Femoral sentado/a
El curl femoral en máquina sentado es uno de los ejercicios de aislamiento más eficaces para trabajar la musculatura posterior del muslo. A diferencia de la versión en decúbito prono, la posición sentada coloca el músculo bíceps femoral en una situación de mayor estiramiento inicial, lo que potencia la activación muscular a lo largo de todo el recorrido. Es un ejercicio fundamental tanto en rutinas de hipertrofia como en protocolos de rehabilitación y prevención de lesiones de isquiotibiales.
Músculos trabajados
Músculos principales
- Bíceps femoral (cabeza larga y cabeza corta): principal motor del movimiento de flexión de rodilla.
- Semitendinoso: colabora activamente en la flexión y la rotación interna de la rodilla.
- Semimembranoso: trabaja junto al semitendinoso como flexor y estabilizador de la articulación.
Músculos secundarios
- Gastrocnemio (cabeza medial y lateral): actúa como sinergista en la flexión de rodilla.
- Poplíteo: estabiliza la rodilla durante el movimiento.
- Glúteo mayor: contribuye mínimamente en la estabilización de la cadera durante la ejecución.
Técnica paso a paso
- Ajusta la máquina: regula el asiento de modo que el hueco de la rodilla quede alineado con el eje de rotación del aparato. El rodillo de sujeción debe apoyar justo por encima del tobillo, no sobre el talón ni a mitad de la pantorrilla.
- Posición inicial: siéntate con la espalda completamente apoyada en el respaldo, los pies en flexión dorsal (punta arriba) y las piernas extendidas. Sujeta las agarraderas laterales para estabilizar el tronco.
- La flexión: espira y flexiona las rodillas de forma controlada, arrastrando el rodillo hacia los glúteos. Busca llegar a un ángulo de 90° o más si la máquina y tu movilidad lo permiten.
- Contracción máxima: en el punto de máxima flexión, aprieta los isquiotibiales conscientemente durante un segundo antes de iniciar el retorno.
- La extensión: inspira y devuelve las piernas a la posición de partida de manera lenta y progresiva, sin dejar caer el peso ni perder la tensión muscular. La fase excéntrica debe durar al menos dos o tres segundos.
- Repeticiones: completa el número de repeticiones planificado manteniendo el control en todo momento, sin rebotes ni impulsos.
Errores comunes
- Levantar las caderas del asiento: ocurre cuando se usa demasiado peso. Compromete la columna lumbar y reduce la activación de los isquiotibiales.
- Rodillo mal colocado: si el rodillo no está sobre el tobillo sino sobre la pantorrilla, la palanca cambia y la tensión sobre el tendón de Aquiles puede ser peligrosa.

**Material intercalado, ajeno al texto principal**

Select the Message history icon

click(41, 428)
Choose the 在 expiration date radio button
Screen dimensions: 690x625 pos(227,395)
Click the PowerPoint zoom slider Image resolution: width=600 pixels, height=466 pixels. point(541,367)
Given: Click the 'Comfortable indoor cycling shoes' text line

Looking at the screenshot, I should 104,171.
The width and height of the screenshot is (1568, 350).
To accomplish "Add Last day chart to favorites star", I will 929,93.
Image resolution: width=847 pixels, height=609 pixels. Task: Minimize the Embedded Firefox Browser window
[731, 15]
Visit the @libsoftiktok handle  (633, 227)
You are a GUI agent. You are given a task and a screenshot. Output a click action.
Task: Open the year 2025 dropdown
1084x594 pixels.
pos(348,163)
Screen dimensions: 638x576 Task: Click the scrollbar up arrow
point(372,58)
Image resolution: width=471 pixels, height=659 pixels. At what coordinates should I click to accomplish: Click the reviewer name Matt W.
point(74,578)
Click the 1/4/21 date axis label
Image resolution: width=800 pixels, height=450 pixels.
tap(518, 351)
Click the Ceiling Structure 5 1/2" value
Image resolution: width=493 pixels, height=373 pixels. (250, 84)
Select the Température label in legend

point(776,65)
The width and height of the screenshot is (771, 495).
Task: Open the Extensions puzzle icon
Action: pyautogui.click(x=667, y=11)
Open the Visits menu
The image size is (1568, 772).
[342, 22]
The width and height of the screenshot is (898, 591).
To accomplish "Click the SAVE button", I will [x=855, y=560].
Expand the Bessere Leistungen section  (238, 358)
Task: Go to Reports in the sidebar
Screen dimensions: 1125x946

- Fase excéntrica descuidada: soltar el peso de golpe al extender las piernas elimina la mitad del estímulo muscular y aumenta el riesgo de lesión.
- Excesiva velocidad de ejecución: el movimiento rápido transforma el ejercicio en balístico y reduce drásticamente la tensión sobre el músculo objetivo.
- Punto de rodilla desalineado: no ajustar correctamente el eje de la máquina genera estrés articular innecesario y un recorrido biomecánicamente incorrecto.
Variantes del ejercicio
- Curl femoral unilateral sentado: se trabaja una pierna cada vez, lo que permite detectar y corregir desequilibrios entre el lado dominante y el no dominante.
- Curl femoral en decúbito prono: la cadera extendida reduce el estiramiento inicial del bíceps femoral; útil para variar el estímulo o para personas con limitaciones de movilidad de cadera.
- Curl femoral nórdico: variante de peso corporal con una exigencia excéntrica muy elevada, especialmente indicada en protocolos de prevención de lesiones.
- Curl femoral con banda elástica: alternativa sin máquina que permite entrenar con resistencia variable a lo largo del recorrido.
Consejo de entrenador
¿Quieres maximizar el reclutamiento de fibras en cada repetición? Trabaja con una cadencia controlada de 2-0-3: dos segundos en la fase concéntrica (subida), sin pausa en la contracción, y tres segundos en la fase excéntrica (bajada). Esta técnica, conocida como tempo training, incrementa significativamente el tiempo bajo tensión y favorece tanto la hipertrofia como la resistencia a la fatiga de los isquiotibiales. Recuerda calentar siempre con movilidad dinámica de cadera y rodilla antes de atacar las series de trabajo: unos isquiotibiales fríos son mucho más propensos a sufrir desgarros.